Lessons 3 + 4 from Bean / by Liz Thorpe

3. Just because you can’t see anything doesn’t mean there isn’t some major action happening inside.

Internal work, or more aptly, internal shifts are profoundly altering and often completely invisible. It's both frustrating and like a cool secret weapon. We’re set up to need a yardstick to measure progress by—I bought this, did that, earned another promotion. What’s the thing you can show other people as evidence of your forward momentum? Sometimes there isn’t one. That doesn’t minimize the huge importance of those seismic shifts. Just because you can’t see anything doesn’t mean there isn’t some major action happening inside. Like growing a person.

4. Trust your body (gut).

Nature makes another person without any input from you (exceptions being good food, water and enough sleep, and the obvious contributions that get the whole thing going). If it feels good, it’s fine. Better than that. If it feels good, it is good. Feeling good means unequivocally, including the next day or the next week, which is why getting really drunk doesn't qualify (you might like it while it's happening, but you almost certainly regret some aspect of it afterwards, whether it be a headache or that amorphous hollow feeling).

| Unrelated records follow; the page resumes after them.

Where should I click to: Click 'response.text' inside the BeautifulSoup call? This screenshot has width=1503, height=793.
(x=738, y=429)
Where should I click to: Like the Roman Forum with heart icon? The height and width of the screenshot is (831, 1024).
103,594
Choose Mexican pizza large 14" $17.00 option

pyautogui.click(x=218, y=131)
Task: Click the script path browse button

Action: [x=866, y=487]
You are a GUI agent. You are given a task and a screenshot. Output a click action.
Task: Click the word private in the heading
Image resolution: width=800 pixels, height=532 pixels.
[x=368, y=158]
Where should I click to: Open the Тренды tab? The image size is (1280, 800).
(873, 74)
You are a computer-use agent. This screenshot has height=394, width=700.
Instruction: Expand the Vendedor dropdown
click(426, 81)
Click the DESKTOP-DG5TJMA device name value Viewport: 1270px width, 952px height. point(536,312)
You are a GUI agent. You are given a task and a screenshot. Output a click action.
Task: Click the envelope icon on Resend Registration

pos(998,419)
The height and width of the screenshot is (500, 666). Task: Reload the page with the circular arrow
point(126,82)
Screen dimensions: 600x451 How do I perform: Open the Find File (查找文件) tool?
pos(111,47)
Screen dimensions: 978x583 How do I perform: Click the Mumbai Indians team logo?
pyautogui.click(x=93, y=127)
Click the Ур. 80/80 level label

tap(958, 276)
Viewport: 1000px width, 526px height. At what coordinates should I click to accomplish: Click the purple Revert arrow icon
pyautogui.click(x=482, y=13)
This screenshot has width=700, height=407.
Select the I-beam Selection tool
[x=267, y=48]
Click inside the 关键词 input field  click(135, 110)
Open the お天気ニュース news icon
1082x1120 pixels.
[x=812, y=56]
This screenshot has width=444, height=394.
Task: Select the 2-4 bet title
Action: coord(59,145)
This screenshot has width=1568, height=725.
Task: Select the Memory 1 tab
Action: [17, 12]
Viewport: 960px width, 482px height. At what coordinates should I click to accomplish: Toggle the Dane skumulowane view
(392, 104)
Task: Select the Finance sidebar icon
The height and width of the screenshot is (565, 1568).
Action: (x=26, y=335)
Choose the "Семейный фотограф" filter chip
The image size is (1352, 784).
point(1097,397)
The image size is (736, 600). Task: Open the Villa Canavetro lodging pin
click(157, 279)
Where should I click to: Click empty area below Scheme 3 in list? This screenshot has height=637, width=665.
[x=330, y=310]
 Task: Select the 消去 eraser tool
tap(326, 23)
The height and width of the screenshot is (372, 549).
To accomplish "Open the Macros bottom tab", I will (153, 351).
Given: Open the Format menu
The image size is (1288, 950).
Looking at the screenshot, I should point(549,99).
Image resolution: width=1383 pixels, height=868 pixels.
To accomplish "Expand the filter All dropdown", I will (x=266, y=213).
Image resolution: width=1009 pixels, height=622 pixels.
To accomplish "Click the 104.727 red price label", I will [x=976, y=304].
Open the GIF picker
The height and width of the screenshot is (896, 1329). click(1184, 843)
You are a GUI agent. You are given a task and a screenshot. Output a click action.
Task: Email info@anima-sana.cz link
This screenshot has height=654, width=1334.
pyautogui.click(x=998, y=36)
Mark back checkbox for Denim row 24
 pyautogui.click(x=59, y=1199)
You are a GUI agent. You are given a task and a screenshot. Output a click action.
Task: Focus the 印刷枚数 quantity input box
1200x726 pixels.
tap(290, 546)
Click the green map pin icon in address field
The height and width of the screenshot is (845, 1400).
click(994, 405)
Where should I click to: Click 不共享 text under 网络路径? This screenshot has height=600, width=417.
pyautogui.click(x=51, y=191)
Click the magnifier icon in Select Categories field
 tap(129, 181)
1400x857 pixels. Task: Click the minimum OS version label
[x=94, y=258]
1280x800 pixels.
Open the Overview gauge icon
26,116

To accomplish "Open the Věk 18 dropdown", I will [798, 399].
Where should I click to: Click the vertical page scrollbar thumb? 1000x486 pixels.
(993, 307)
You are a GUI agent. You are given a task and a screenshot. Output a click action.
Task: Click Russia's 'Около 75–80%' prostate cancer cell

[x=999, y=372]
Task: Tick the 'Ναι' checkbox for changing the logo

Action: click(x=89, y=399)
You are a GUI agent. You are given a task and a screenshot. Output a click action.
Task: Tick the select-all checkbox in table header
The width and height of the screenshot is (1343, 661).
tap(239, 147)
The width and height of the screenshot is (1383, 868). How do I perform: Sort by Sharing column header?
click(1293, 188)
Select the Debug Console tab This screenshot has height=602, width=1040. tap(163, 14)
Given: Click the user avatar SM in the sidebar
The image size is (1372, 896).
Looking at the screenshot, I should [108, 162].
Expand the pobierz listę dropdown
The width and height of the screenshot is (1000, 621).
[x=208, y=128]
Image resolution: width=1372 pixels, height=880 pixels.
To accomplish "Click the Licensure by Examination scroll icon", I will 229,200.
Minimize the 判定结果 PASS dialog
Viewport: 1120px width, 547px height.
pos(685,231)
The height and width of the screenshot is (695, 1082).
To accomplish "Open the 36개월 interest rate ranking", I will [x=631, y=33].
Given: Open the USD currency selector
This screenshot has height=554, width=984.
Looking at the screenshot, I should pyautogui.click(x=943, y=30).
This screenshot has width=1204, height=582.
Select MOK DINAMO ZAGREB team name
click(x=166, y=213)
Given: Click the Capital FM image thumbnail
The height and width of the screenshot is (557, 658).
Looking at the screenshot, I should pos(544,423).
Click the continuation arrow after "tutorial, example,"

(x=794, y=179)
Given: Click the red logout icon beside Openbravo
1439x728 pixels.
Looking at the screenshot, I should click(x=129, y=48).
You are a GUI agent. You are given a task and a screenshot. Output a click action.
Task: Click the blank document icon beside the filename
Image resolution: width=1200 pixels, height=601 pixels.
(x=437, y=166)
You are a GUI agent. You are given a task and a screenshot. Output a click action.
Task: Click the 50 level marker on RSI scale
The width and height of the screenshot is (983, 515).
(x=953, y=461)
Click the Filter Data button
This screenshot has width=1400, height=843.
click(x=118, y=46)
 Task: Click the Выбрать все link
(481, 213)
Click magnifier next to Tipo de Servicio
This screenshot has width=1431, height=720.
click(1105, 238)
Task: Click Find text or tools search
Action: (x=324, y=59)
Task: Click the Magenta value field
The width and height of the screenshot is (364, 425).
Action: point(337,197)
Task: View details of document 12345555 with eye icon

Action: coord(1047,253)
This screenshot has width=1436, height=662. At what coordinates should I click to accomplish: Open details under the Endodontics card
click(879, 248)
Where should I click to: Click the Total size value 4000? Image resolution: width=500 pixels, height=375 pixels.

When I left my job, my gut knew far better than my head which decisions feel the best (in fact it was my body that talked us into leaving in the first place), which people resonate as trustworthy and which path is the most promising. Bear in mind, this is often oppositional to the decisions that are the most practical, the people who are the most connected and the path that is the most obvious.

When I listen to my gut and not my mind it always leads me in a direction that feels good, even when there's nothing outward to show for it.